The final step will consist in rordering the columns and dropping the remain duplicates, nan values and irrelevant columns of the dataset.

In [610]:
# Drop irrelevant columns
total_data = merged_df
total_data.drop([
    'match_id',
    'data_unix'
], axis=1, inplace=True)

# Reorder the dataframe
order = [
    'members_team_1',
    'members_team_2',
    'map',  
    'avg_adr_team_1',
    'sum_assists_team_1', 
    'sum_deaths_team_1', 
    'sum_fkdiffs_team_1',
    'sum_hs_team_1', 
    'mean_kdratio_team_1', 
    'sum_kills_team_1',     
    'avg_adr_team_2', 
    'sum_assists_team_2',
    'sum_deaths_team_2', 
    'sum_fkdiffs_team_2', 
    'sum_hs_team_2',
    'mean_kdratio_team_2', 
    'sum_kills_team_2',
    'winning_team'
]
total_data = total_data.reindex(columns=order)

# remove columns with nan values
total_data.dropna(inplace=True)
# remove duplicate columns
total_data.drop_duplicates(ignore_index=True, inplace=True)

In [611]:
print(f'The final dataset has',total_data.shape[0], 'rows and',total_data.shape[1],'columns.')
total_data[:3]

The final dataset has 84040 rows and 18 columns.


Unnamed: 0,members_team_1,members_team_2,map,avg_adr_team_1,sum_assists_team_1,sum_deaths_team_1,sum_fkdiffs_team_1,sum_hs_team_1,mean_kdratio_team_1,sum_kills_team_1,avg_adr_team_2,sum_assists_team_2,sum_deaths_team_2,sum_fkdiffs_team_2,sum_hs_team_2,mean_kdratio_team_2,sum_kills_team_2,winning_team
0,"(168, 5737, 11247, 2492, 10814)","(5698, 10563, 2532, 5736, 7382)",Train,58.72,4.0,89.0,-6.0,24.0,0.47,48.0,92.0,15.0,48.0,6.0,36.0,0.82,89.0,2
1,"(483, 484, 2757, 7594, 3347)","(2469, 7398, 7592, 429, 4954)",Dust2,72.623042,21.0,54.0,12.0,32.0,0.692681,89.0,75.752211,15.0,90.0,-12.0,25.0,0.709822,54.0,1
2,"(10565, 11302, 10795, 10797, 10798)","(5698, 10563, 2532, 5736, 7382)",Cache,62.88,11.0,96.0,-5.0,28.0,0.536,66.0,81.04,17.0,66.0,5.0,33.0,0.792,96.0,2


***Save the dataset***

In [612]:
total_data.to_csv('../data/interim/clean_match_data.csv',index=False)

---

## Conclusions

1. The exploratory analysis of the dataset confirmed that there is a strong relationship between the player statistics in the game and the final outcome of the match.

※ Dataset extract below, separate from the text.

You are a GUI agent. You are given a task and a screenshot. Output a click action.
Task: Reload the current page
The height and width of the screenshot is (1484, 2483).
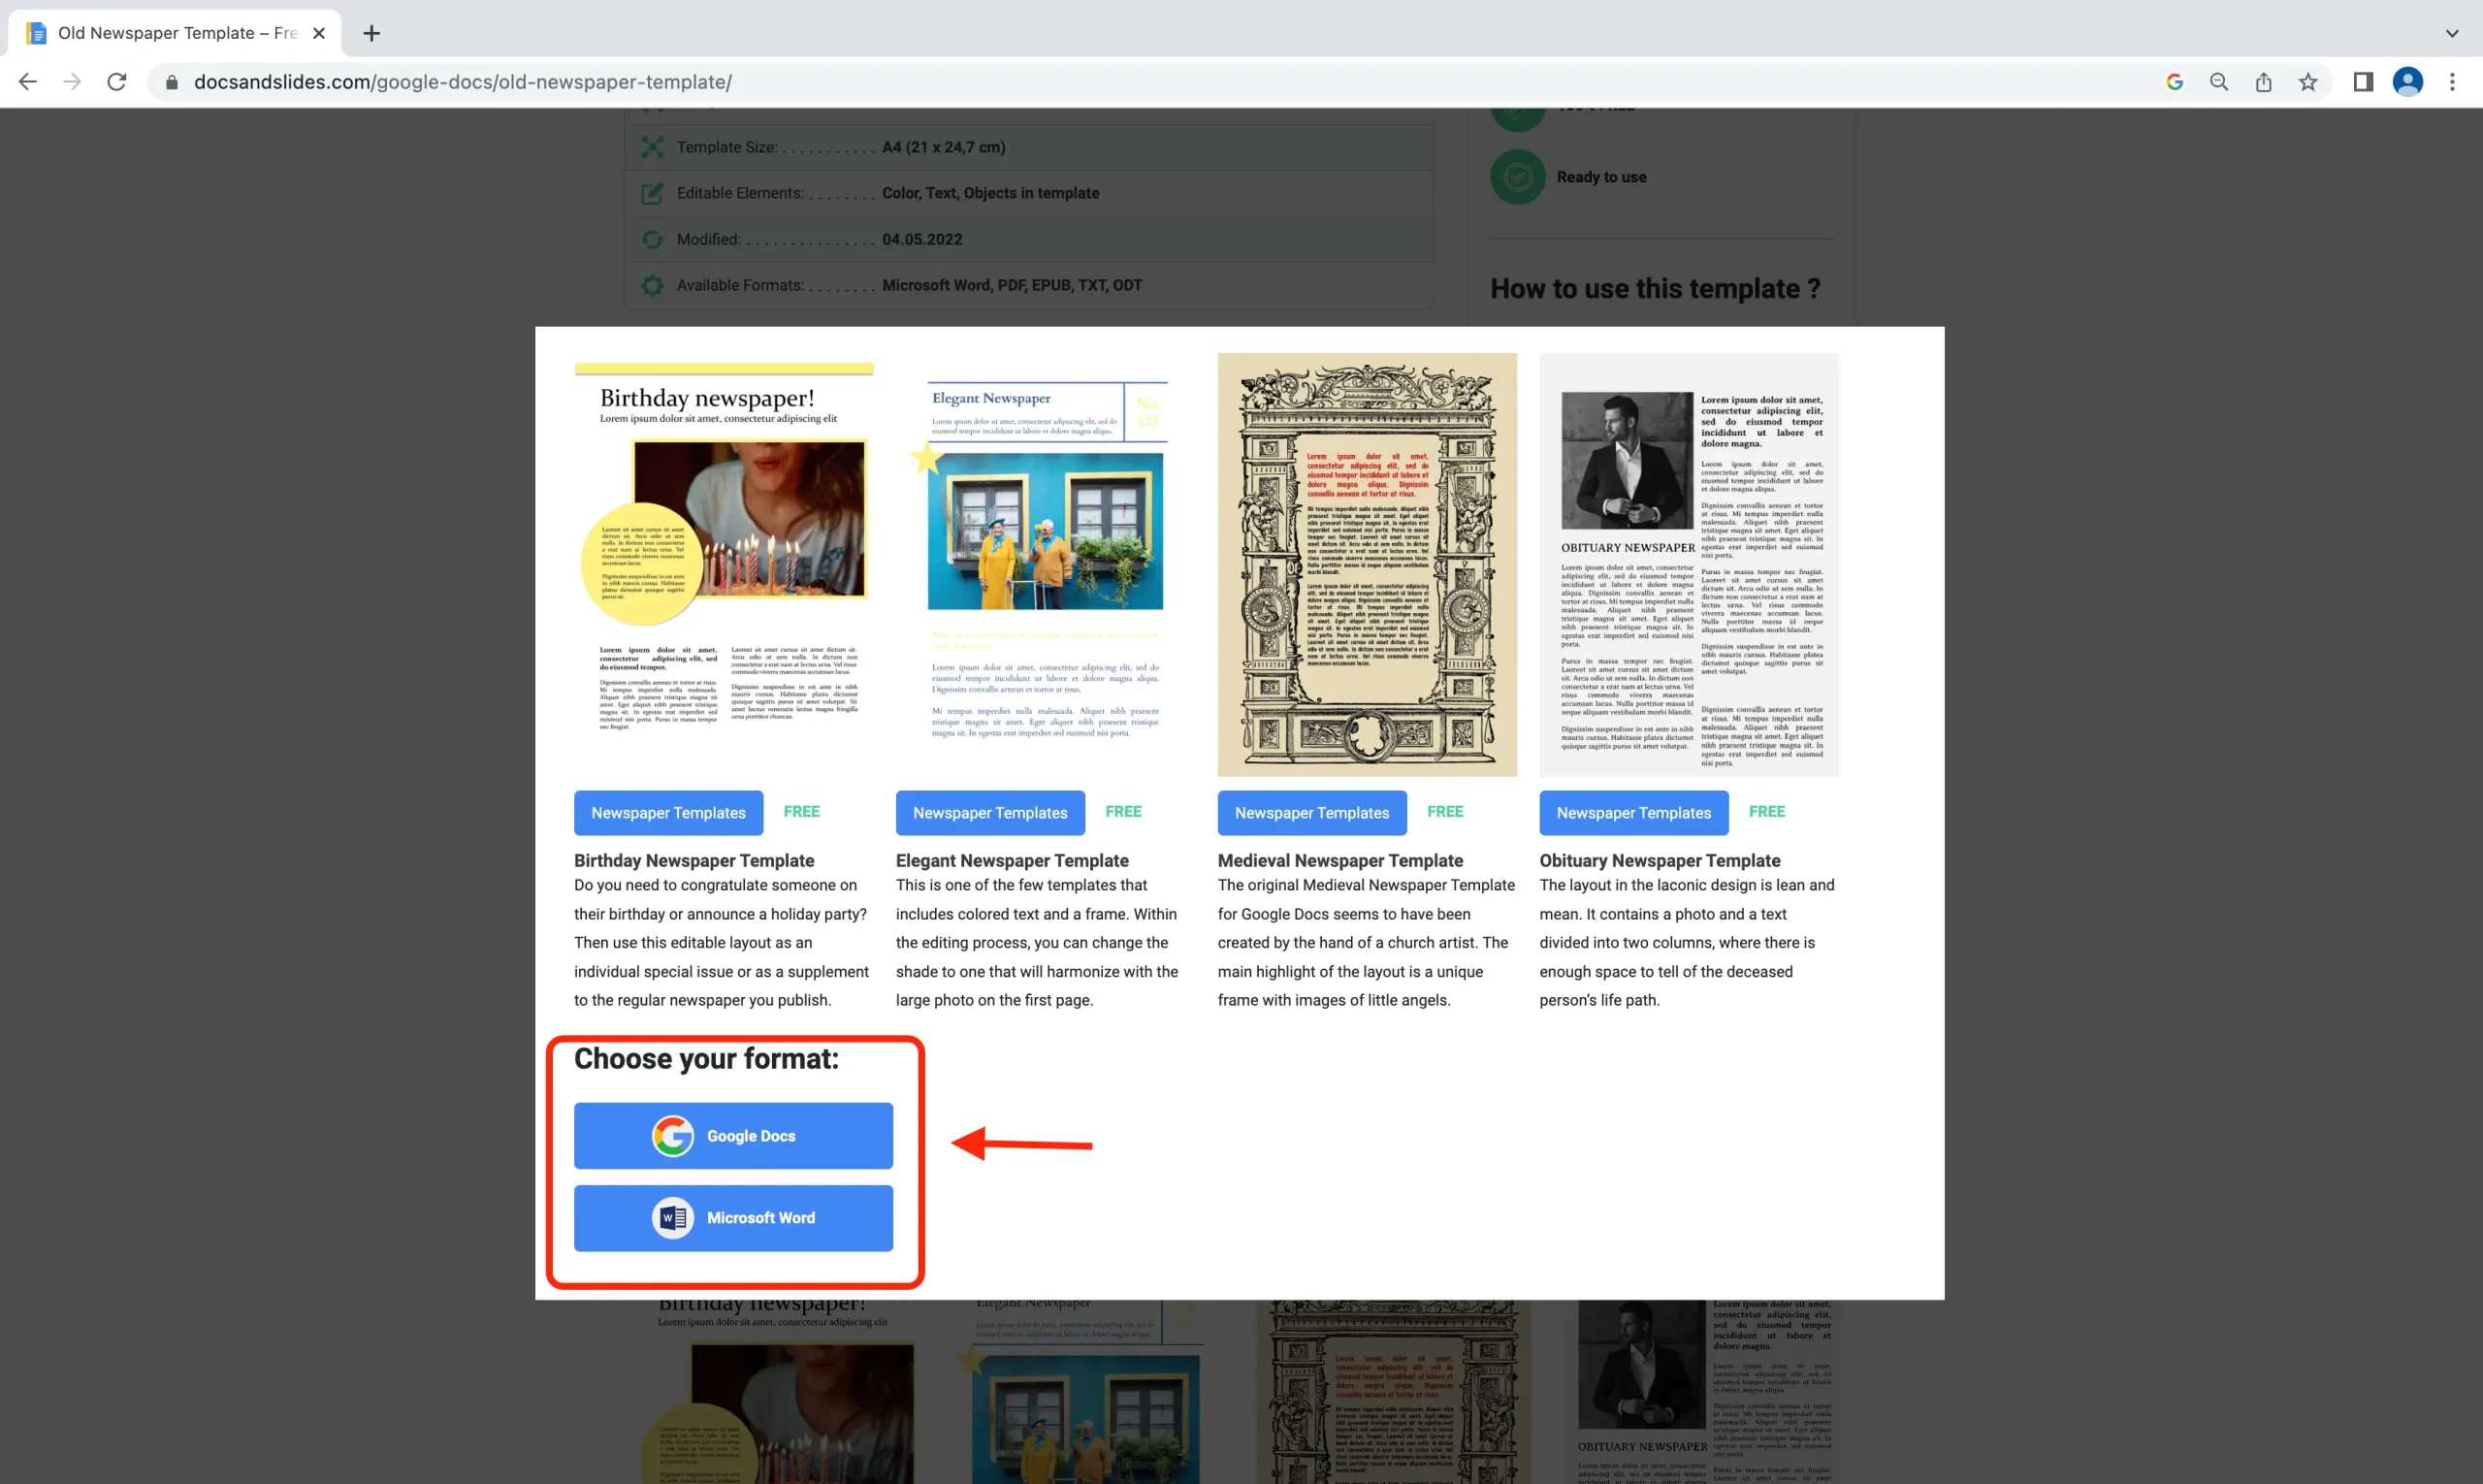point(116,82)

2. The time variables have not provided strong correlation with the target variable, thus, they were eliminated from the dataset.

3. Player Null-values were replaced by their personal mean in order to keep their performance as equal as possible. Players with no records and null values were eliminated from the dataset.

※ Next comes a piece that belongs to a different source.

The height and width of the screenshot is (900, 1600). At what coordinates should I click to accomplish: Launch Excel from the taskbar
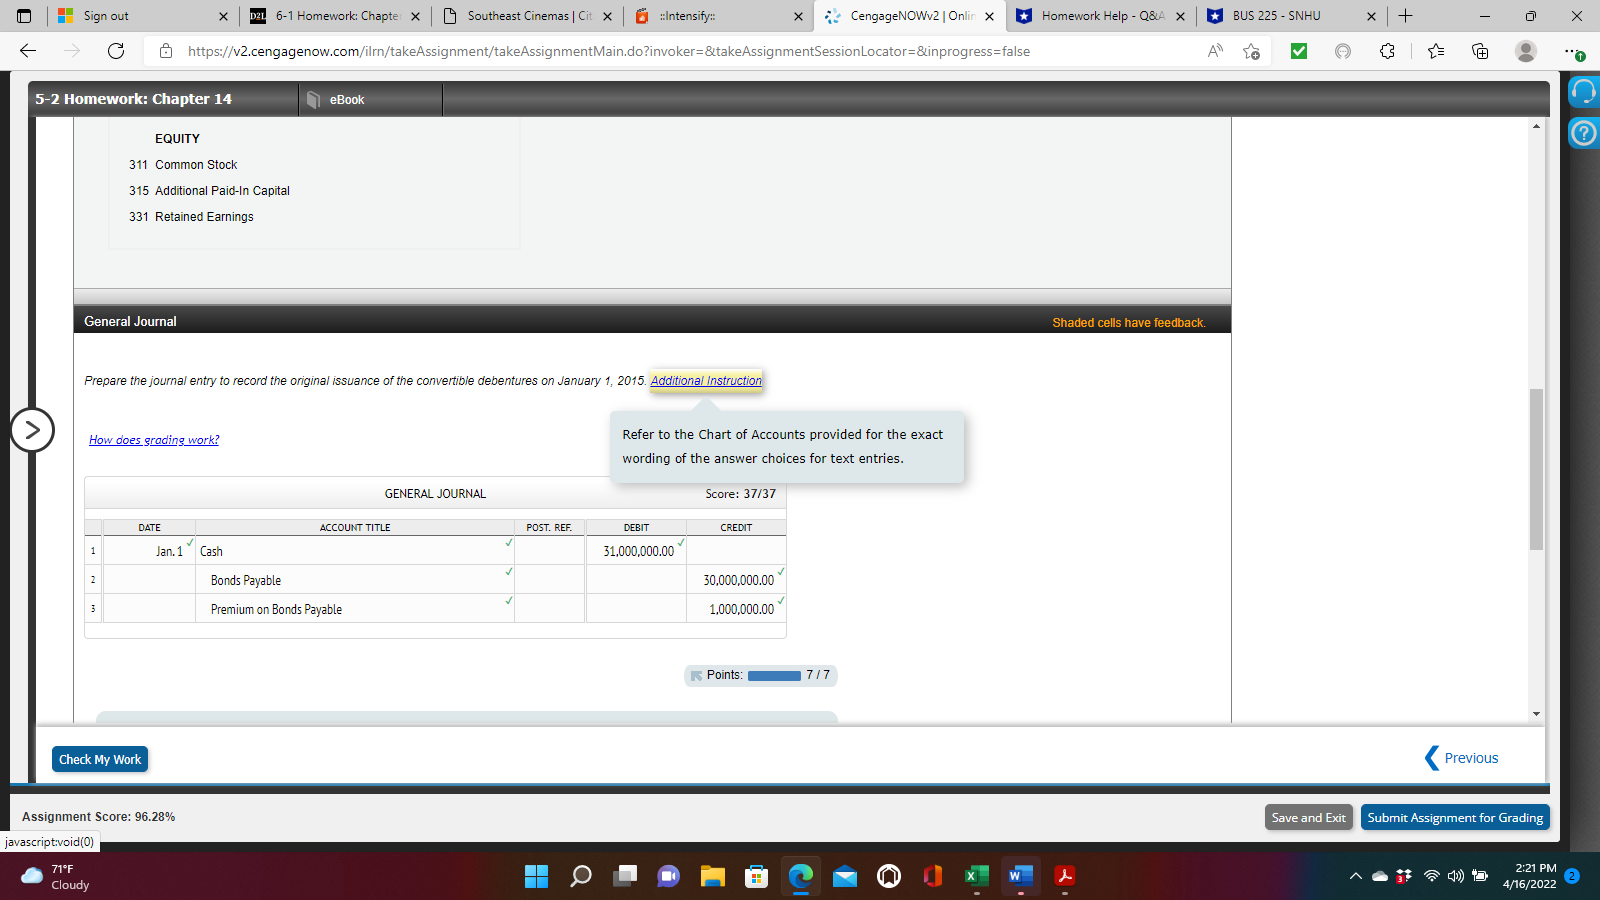pyautogui.click(x=976, y=876)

4. In order to fulfill the requirements of the Machine Learning Model, it was decided to create a new dataset from the data given.

5. The new dataset includes the players ids and the average and sum of the individual statistics. The target is the winning team. A huge reordering was done in order to create a single row for every match that has all the needed information.

6. The clean dataset has 84040 rows and 18 columns and no null values.